▶ [PROBLEM DESCRIPTION] Reproduce the data in full, exactly.

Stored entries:
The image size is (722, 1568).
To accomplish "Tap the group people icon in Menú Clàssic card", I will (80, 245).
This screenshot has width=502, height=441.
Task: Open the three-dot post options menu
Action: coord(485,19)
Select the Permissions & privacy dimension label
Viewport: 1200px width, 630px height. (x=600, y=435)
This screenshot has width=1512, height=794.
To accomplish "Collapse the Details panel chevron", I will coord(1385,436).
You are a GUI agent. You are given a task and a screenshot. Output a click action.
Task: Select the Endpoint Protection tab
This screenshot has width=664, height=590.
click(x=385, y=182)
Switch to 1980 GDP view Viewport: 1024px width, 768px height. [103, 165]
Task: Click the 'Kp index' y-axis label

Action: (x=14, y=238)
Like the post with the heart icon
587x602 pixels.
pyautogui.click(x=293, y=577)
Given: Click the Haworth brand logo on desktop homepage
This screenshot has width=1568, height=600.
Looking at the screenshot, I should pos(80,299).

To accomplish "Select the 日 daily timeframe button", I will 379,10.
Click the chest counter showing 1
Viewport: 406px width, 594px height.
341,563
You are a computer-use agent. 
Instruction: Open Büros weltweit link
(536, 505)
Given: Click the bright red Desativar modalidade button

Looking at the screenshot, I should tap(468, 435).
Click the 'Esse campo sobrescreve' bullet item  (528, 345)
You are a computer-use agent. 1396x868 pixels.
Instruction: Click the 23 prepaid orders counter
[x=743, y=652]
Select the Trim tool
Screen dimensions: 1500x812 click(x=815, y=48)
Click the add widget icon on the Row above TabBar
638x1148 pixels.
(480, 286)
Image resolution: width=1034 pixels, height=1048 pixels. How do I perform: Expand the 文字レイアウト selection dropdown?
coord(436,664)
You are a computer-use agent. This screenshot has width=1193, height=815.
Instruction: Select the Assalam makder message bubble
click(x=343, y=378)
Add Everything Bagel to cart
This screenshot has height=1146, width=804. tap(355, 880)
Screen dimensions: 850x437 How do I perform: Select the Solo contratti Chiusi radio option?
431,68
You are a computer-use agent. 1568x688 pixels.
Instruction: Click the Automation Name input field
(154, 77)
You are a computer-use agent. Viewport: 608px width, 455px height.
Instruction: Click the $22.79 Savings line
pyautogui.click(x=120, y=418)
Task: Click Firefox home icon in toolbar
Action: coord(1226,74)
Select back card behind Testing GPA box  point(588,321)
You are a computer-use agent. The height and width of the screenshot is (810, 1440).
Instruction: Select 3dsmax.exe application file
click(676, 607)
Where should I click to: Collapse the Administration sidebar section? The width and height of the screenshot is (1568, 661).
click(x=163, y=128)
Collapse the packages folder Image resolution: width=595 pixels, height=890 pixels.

▶ [EXERCISE SOLUTION]
The image size is (722, 1568).
To accomplish "Tap the group people icon in Menú Clàssic card", I will (80, 245).
This screenshot has width=502, height=441.
Task: Open the three-dot post options menu
Action: coord(485,19)
Select the Permissions & privacy dimension label
Viewport: 1200px width, 630px height. (x=600, y=435)
This screenshot has width=1512, height=794.
To accomplish "Collapse the Details panel chevron", I will coord(1385,436).
You are a GUI agent. You are given a task and a screenshot. Output a click action.
Task: Select the Endpoint Protection tab
This screenshot has width=664, height=590.
click(x=385, y=182)
Switch to 1980 GDP view Viewport: 1024px width, 768px height. [103, 165]
Task: Click the 'Kp index' y-axis label

Action: (x=14, y=238)
Like the post with the heart icon
587x602 pixels.
pyautogui.click(x=293, y=577)
Given: Click the Haworth brand logo on desktop homepage
This screenshot has width=1568, height=600.
Looking at the screenshot, I should pos(80,299).

To accomplish "Select the 日 daily timeframe button", I will 379,10.
Click the chest counter showing 1
Viewport: 406px width, 594px height.
341,563
You are a computer-use agent. 
Instruction: Open Büros weltweit link
(536, 505)
Given: Click the bright red Desativar modalidade button

Looking at the screenshot, I should tap(468, 435).
Click the 'Esse campo sobrescreve' bullet item  (528, 345)
You are a computer-use agent. 1396x868 pixels.
Instruction: Click the 23 prepaid orders counter
[x=743, y=652]
Select the Trim tool
Screen dimensions: 1500x812 click(x=815, y=48)
Click the add widget icon on the Row above TabBar
638x1148 pixels.
(480, 286)
Image resolution: width=1034 pixels, height=1048 pixels. How do I perform: Expand the 文字レイアウト selection dropdown?
coord(436,664)
You are a computer-use agent. This screenshot has width=1193, height=815.
Instruction: Select the Assalam makder message bubble
click(x=343, y=378)
Add Everything Bagel to cart
This screenshot has height=1146, width=804. tap(355, 880)
Screen dimensions: 850x437 How do I perform: Select the Solo contratti Chiusi radio option?
431,68
You are a computer-use agent. 1568x688 pixels.
Instruction: Click the Automation Name input field
(154, 77)
You are a computer-use agent. Viewport: 608px width, 455px height.
Instruction: Click the $22.79 Savings line
pyautogui.click(x=120, y=418)
Task: Click Firefox home icon in toolbar
Action: coord(1226,74)
Select back card behind Testing GPA box  point(588,321)
You are a computer-use agent. The height and width of the screenshot is (810, 1440).
Instruction: Select 3dsmax.exe application file
click(676, 607)
Where should I click to: Collapse the Administration sidebar section? The width and height of the screenshot is (1568, 661).
click(x=163, y=128)
Collapse the packages folder Image resolution: width=595 pixels, height=890 pixels.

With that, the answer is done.